I must admit I rolled my eyes when I saw the cover story of the New York Times Sunday Styles section, about parents no longer able to afford tuition for their child's fancy private schools. When the front page of that same paper offers the story of a Fortune 500 employee who has tumbled down the corporate ladder so dramatically that he is now working as a janitor, it is hard to get cooked up about Manhattan CEOs and lawyers who can't find $22,000 in the couch cushions for an elite Upper East Side fortress.
If you are hoping to sharpen the scimitar of your class rage, the New York Times is always happy to offer a whetstone -- including the stories of families hand-wringing over the tuition but still taking ski trips. ("We'll say, 'You can't really go to Vail this year and ask for financial aid,'" said George Davison, the head of Grace Church. "And they look surprised and say, 'But we already paid for the tickets!'") But that stuff aside, the story points toward a legitimate, important shift in how we educate our children: More people are going to be placing their kids in public schools, and guess what? The state of public schools in this country is a national shame.
I say that as a longtime believer in public education (and a former English teacher), who believes that we are long overdue for a national outcry over education -- over how much teachers make, over the devastating damage of No Child Left Behind, over the state of urban schools in particular, which have in some cases been abandoned like a sinking ship. So when I read articles like this, I feel weirdly hopeful that it might result in our country taking a hard stare at the system and getting creative about trying to fix it. (I'm also thinking of Ty'Sheoma Bathea's letter to Congress, in which she spoke so heartbreakingly of her crumbling South Carolina middle school.

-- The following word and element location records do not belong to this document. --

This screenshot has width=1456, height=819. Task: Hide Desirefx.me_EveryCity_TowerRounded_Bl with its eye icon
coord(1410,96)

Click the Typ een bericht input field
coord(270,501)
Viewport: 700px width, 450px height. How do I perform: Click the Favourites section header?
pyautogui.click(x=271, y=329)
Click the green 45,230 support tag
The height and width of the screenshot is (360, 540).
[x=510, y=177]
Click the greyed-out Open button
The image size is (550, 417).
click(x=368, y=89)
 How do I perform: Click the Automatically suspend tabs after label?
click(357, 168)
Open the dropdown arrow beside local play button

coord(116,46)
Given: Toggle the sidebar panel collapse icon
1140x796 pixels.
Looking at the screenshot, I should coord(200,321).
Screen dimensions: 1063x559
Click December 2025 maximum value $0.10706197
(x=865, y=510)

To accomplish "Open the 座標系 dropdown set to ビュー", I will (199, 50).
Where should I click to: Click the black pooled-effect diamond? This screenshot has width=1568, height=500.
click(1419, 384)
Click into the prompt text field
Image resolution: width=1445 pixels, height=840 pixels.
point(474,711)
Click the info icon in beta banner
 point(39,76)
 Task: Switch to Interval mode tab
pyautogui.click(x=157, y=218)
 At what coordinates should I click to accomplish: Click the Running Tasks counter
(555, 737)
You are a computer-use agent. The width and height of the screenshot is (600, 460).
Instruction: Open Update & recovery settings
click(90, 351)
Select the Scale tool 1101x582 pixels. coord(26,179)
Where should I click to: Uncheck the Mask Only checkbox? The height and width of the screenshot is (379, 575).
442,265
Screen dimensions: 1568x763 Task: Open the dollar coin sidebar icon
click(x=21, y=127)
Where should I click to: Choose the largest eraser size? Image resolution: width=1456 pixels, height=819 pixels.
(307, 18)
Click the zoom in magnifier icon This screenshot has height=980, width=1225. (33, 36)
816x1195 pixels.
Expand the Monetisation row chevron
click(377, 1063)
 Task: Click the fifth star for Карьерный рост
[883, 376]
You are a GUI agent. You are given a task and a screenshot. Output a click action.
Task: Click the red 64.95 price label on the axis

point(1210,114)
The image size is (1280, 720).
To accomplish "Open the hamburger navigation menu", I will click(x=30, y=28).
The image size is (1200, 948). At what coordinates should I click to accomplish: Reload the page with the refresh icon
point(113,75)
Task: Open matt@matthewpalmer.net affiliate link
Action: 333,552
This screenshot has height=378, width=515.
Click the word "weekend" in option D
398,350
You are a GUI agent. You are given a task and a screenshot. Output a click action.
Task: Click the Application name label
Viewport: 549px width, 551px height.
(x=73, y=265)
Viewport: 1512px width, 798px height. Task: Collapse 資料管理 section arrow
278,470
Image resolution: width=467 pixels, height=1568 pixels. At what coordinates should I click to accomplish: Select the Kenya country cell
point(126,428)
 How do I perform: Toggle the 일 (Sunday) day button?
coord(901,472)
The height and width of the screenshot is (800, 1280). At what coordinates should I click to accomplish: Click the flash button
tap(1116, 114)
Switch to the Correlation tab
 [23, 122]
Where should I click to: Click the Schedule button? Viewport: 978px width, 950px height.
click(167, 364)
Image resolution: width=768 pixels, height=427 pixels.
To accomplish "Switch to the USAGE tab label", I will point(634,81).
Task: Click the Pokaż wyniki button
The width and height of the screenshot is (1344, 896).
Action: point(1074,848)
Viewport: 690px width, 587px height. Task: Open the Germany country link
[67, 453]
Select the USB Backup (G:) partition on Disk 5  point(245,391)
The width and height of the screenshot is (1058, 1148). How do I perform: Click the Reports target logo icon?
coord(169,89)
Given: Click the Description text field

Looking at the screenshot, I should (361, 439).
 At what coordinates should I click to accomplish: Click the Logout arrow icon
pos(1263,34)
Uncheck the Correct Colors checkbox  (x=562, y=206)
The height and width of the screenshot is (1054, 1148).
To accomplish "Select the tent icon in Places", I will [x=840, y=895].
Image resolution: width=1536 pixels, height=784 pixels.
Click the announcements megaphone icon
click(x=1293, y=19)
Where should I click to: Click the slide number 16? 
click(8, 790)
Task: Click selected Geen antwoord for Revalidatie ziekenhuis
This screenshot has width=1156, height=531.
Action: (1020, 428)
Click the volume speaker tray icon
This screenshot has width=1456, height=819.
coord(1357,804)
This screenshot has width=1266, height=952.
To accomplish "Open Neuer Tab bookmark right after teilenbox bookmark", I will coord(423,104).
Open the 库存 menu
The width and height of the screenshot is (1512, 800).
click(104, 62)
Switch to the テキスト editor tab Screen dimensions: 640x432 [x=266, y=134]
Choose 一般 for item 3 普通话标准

Come on: Aren't we furious yet?)
The truth is that private schools are not merely a blue-blood stomping ground; as the article points out, roughly two-thirds of the 3 million kids in private schools come from families that make less than $100,000 a year. They want to send their kids to school for a variety of legitimate reasons -- religion, extra attention, tradition -- but that "legitimate reason" should never be that the public schools are simply just broken.